Mateusz Rzeźnik

Personal information
- Full name: Mateusz Rzeźnik
- Date of birth: 13 March 2005 (age 21)
- Place of birth: Wolsztyn, Poland
- Height: 1.80 m (5 ft 11 in)
- Position: Midfielder

Team information
- Current team: Polonia Słubice
- Number: 18

Youth career
- 2016–2018: Lech Poznań
- 2019–2020: Grom Wolsztyn
- 2020–2022: Chrobry Głogów
- 2022: Warta Poznań
- 2023: Lechia Gdańsk

Senior career*
- Years: Team / Apps / (Gls)
- 2023: Lechia Gdańsk / 1 / (0)
- 2023–2025: Lechia Zielona Góra / 20 / (0)
- 2025–: Polonia Słubice / 32 / (4)

= Mateusz Rzeźnik =

Polish footballer (born 2005)

Mateusz Rzeźnik (born 13 March 2005) is a Polish professional footballer who plays as a midfielder for IV liga Lubusz club Polonia Słubice.

==Career==

Rzeźnik began his playing career for the youth sides of Lech Poznań, however found himself moving to various academies around Poland, also featuring for the youth sides of Grom Wolsztyn, Chrobry Głogów, and Warta Poznań, where he experienced his first taste of first team football in a friendly against Jagiellonia Białystok. In early 2023, Rzeźnik moved to Lechia Gdańsk's academy and joined their U19's team.

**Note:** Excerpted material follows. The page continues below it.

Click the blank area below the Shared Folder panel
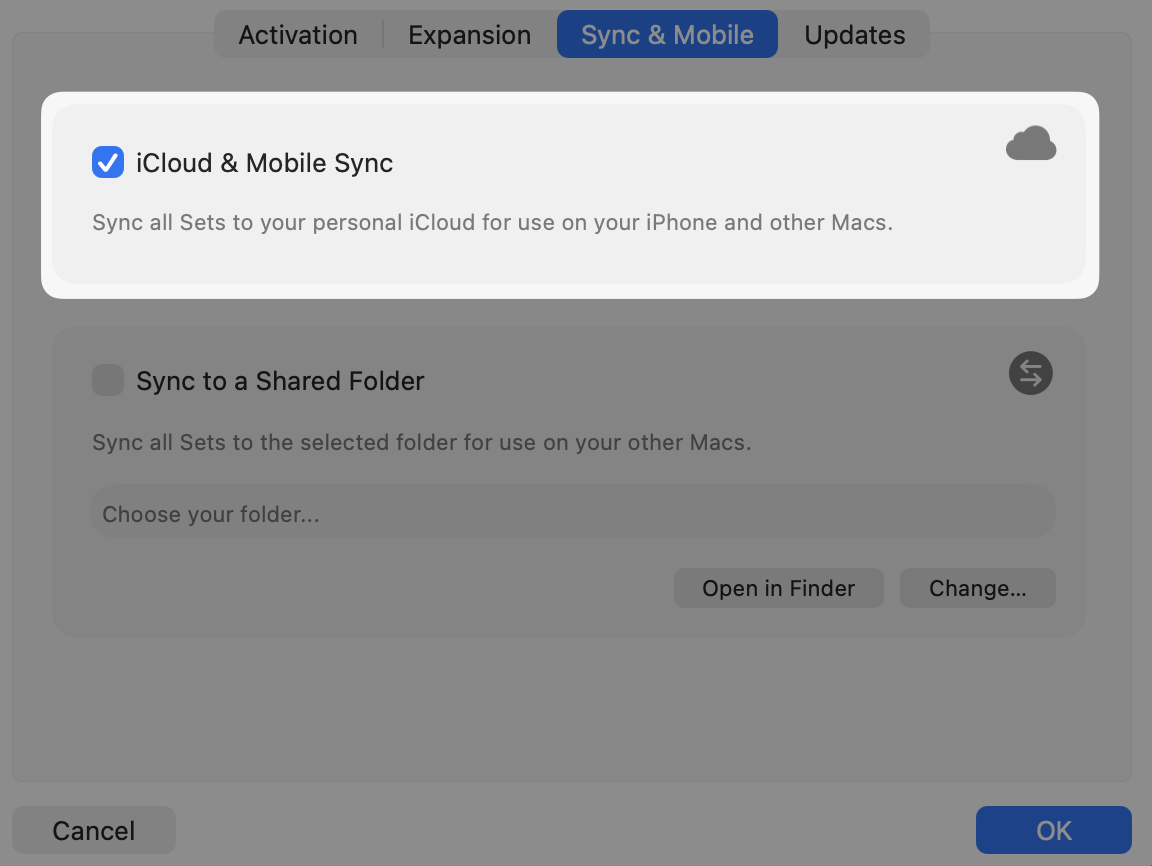This screenshot has width=1152, height=866. 570,710
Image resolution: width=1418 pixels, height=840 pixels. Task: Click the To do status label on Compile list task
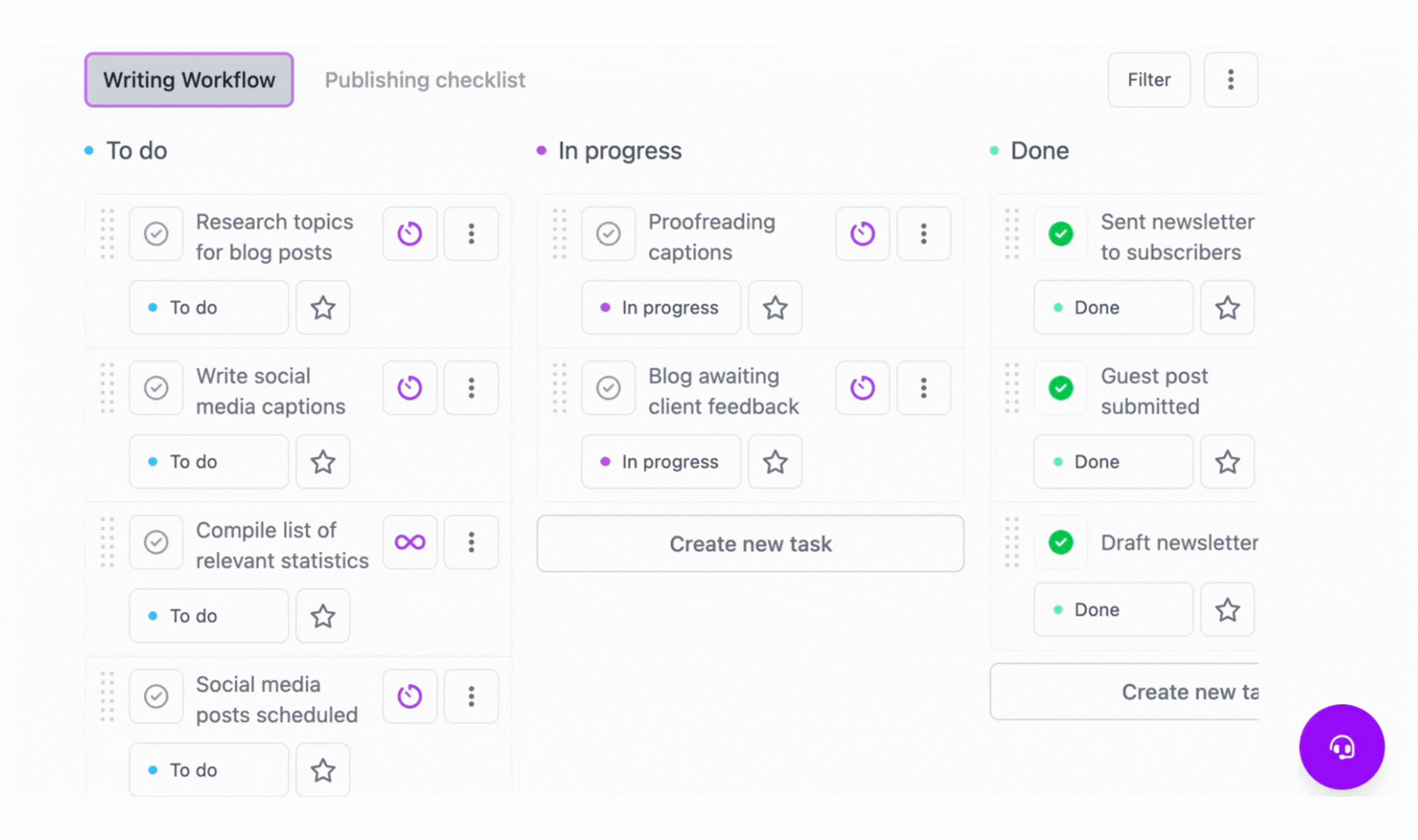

After Lechia were relegated to the I liga, and with the squad short of players, Rzeźnik was promoted to the first team. During the first game of the season against Chrobry Głogów, Rzeźnik made his professional debut coming on as a late substitute. Within a month of making his Lechia debut, Rzeźnik was demoted back to the U19's side. The club decided on the demotion due to behavioural and drinking problems, which were raised to club officials by a trialist training with the club. Despite having two years left on his contract, due to off these off the field incidents Lechia agreed for Rzeźnik to leave the club on a free transfer.

Just before the 2023 summer transfer window closed, Rzeźnik joined Lechia Zielona Góra, making his debut for the club a week later in the Polish Cup, scoring twice in the match as the team progressed to the next round.